I've seriously tried TDD in a real project, writing tests before code and following the red-green-refactor cycle. Short summary:
* I believe in TDD now;
* training and practice are required to learn TDD, reading books is not enough;
* the initial time investment is big.
The promise of TDD is that the profit appears in the long run, thanks to the better code design and possibility to change the code without breaking the existing functionality. Only future can show if it is really so.
The task has taken 4 times more than I'd expect without TDD (40 hours vs 10 hours). However,
* 10 hours is an optimistic evaluation;
* I had to learn TDD and tools;
* I worked on a GUI component, which greately increases the complexity.
* I had to write the initial mock and fake objects for the parts of the applications, which are used by the component.
After the learning and preparation phases are done, I'd estimate the overhead coefficient to be less than 1.5.
My learning time:
* ~8h to actively read the book "Moder C++ Programming with Test-Drive Development" by Jeff Langr
* ~8h to re-learn on the real Python project.
The number of code lines:
* 350 lines: new functionality
* 600 lines: tests
* 240 lines: common test doubles
* ??? lines: refactored
"Avoiding 'legacy code' from the beginning". At some moment, I noticed that the code design was not so good as it could be.
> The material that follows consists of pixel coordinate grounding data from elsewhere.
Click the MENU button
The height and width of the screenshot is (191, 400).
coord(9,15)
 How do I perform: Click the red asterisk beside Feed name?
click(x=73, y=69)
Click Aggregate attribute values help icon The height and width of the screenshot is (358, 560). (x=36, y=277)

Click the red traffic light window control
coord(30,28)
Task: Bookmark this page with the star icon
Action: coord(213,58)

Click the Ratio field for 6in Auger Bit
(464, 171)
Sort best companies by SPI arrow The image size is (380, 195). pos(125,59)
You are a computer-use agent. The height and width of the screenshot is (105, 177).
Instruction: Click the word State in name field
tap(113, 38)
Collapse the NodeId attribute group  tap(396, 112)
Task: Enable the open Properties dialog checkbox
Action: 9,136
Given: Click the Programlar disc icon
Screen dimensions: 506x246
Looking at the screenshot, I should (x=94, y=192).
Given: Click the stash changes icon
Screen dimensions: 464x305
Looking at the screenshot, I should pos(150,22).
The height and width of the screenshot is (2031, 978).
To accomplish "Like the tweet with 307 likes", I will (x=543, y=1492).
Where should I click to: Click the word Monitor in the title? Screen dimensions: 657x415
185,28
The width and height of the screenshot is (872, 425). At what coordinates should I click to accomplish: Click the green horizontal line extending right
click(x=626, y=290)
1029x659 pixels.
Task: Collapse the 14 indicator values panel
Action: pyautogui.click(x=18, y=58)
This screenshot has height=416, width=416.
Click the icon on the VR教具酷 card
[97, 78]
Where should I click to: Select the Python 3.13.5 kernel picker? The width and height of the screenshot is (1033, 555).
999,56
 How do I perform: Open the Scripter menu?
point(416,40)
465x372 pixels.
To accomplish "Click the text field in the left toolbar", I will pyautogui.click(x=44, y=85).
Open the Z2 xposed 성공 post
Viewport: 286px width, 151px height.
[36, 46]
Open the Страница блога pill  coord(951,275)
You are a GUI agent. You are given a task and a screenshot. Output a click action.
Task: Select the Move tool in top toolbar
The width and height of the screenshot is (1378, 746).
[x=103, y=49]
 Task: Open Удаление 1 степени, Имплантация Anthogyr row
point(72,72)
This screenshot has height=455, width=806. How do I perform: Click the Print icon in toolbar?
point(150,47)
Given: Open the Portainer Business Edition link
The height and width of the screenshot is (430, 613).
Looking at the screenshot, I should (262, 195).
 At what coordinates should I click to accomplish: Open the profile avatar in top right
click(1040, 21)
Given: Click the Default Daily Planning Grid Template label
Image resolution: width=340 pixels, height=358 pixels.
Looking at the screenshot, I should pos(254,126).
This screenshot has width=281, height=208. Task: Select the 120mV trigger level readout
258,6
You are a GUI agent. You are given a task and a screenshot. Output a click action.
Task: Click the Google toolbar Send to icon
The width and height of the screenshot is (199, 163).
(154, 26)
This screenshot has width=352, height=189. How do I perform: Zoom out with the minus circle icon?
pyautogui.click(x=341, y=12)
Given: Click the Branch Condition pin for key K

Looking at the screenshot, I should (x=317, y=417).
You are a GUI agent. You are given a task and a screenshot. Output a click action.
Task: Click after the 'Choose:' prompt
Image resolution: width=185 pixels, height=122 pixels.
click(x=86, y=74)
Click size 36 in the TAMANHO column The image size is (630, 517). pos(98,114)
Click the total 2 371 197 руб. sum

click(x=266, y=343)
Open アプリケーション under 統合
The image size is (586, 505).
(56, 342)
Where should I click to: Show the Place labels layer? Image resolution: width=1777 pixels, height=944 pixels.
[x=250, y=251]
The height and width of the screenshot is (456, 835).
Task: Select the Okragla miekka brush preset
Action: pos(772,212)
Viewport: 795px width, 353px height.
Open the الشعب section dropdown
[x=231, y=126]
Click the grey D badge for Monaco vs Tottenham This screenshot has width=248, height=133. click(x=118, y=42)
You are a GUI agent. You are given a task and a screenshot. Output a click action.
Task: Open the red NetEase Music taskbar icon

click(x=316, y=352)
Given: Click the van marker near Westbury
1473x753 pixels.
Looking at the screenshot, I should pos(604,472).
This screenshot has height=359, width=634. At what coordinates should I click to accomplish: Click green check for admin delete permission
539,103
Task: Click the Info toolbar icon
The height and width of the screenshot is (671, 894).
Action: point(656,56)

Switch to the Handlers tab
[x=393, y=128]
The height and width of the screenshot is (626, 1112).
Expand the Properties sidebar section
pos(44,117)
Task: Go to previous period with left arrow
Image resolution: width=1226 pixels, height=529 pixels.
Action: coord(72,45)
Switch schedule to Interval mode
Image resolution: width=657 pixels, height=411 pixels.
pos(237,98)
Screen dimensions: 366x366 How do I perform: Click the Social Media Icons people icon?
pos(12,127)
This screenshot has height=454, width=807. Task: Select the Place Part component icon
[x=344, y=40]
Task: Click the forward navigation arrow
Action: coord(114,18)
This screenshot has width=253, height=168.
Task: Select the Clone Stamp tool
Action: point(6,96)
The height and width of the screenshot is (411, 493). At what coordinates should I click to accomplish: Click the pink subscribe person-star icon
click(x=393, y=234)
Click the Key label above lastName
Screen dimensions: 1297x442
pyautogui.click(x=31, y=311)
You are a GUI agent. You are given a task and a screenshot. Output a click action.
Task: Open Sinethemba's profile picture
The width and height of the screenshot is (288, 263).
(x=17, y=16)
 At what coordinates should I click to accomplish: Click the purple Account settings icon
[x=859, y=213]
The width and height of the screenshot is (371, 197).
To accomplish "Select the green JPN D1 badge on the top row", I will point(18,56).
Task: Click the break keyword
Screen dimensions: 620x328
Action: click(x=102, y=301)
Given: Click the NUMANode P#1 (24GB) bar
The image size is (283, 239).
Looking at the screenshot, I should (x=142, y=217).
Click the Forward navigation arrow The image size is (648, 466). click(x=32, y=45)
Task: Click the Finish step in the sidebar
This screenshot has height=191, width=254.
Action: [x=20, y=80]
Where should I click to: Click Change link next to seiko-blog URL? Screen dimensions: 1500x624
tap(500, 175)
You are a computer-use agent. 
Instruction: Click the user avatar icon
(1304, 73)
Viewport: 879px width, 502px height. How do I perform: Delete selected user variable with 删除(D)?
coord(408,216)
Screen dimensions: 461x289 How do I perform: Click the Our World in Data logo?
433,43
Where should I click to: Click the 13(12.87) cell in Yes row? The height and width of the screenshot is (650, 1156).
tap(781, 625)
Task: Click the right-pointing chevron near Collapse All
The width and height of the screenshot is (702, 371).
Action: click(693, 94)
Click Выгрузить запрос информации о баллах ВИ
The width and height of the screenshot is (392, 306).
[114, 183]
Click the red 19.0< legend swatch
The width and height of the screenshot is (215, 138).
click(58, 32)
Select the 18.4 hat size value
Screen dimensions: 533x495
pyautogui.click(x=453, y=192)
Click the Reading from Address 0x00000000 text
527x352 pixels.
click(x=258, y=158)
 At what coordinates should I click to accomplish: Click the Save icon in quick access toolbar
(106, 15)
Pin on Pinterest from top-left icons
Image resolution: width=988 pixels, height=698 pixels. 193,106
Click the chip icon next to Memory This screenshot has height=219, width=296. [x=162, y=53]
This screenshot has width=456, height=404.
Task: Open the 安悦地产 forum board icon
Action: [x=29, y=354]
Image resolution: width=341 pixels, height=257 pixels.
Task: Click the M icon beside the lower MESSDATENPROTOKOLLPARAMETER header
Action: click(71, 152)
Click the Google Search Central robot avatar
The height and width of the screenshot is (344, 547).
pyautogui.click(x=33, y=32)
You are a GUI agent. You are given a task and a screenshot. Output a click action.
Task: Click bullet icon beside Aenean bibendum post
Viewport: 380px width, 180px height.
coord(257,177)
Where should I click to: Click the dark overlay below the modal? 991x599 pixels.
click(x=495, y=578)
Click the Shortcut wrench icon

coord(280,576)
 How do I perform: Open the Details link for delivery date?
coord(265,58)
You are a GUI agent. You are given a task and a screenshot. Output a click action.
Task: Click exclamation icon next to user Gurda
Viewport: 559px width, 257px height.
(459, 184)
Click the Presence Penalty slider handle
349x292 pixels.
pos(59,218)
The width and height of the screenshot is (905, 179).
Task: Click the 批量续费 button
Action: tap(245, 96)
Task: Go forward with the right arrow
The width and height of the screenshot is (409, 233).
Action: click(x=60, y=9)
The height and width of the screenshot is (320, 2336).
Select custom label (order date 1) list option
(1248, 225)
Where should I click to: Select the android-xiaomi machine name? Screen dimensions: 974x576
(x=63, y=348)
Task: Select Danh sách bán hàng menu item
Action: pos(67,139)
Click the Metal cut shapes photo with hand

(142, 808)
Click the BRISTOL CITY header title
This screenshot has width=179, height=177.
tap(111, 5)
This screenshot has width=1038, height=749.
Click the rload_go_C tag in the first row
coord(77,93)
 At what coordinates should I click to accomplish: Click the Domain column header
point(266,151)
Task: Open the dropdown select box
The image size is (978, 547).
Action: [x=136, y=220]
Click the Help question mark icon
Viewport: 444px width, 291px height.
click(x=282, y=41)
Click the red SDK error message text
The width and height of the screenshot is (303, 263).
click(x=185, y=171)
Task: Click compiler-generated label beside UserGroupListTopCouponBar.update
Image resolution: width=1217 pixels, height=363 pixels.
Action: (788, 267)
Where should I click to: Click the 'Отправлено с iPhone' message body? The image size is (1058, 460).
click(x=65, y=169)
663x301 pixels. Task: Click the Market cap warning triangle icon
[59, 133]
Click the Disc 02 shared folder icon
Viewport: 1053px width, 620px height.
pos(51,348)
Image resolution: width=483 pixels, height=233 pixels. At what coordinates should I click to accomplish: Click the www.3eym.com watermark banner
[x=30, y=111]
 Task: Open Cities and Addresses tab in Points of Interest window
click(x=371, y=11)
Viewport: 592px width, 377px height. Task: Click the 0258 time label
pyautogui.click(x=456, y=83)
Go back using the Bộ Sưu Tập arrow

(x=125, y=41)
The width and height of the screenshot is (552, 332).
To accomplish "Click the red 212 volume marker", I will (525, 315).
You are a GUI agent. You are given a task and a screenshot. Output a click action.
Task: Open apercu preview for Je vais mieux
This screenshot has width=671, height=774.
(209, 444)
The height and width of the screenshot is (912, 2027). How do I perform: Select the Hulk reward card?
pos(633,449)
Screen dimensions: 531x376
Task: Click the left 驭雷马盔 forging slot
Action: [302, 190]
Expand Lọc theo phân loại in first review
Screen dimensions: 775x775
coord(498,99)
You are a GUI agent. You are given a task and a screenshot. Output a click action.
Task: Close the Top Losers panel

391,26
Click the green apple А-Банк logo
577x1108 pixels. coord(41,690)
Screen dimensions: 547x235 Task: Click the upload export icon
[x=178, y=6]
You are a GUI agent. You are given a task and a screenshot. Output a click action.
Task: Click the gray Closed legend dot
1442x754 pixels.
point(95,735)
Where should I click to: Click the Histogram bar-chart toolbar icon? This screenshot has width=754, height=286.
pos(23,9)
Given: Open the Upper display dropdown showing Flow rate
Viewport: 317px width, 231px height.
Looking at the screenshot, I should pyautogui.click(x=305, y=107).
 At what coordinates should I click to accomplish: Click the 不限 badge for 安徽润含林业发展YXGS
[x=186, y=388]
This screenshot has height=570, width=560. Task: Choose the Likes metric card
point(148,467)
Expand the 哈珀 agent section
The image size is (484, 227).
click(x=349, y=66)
It was easy to refactor and immediately test the code without making a lot of clicks in GUI. Otherwise I'd have to retain the bad decision in just written code.
"Test names can serve as documentation": yes.
"Better design", "Code reuse". To test some functionality, I had to refactor existing code, extracting the fragments to a smaller functions. This way I noticed unexpected possibilities for new useful classes, which are useful also in other code.
"Next test helps start writing". Sometimes I just can't start coding. Fire and Motion by Joel Spolsky. With tests, there is always some easy task, which is easy to implement. Then the second. And then the programming "in flow" starts.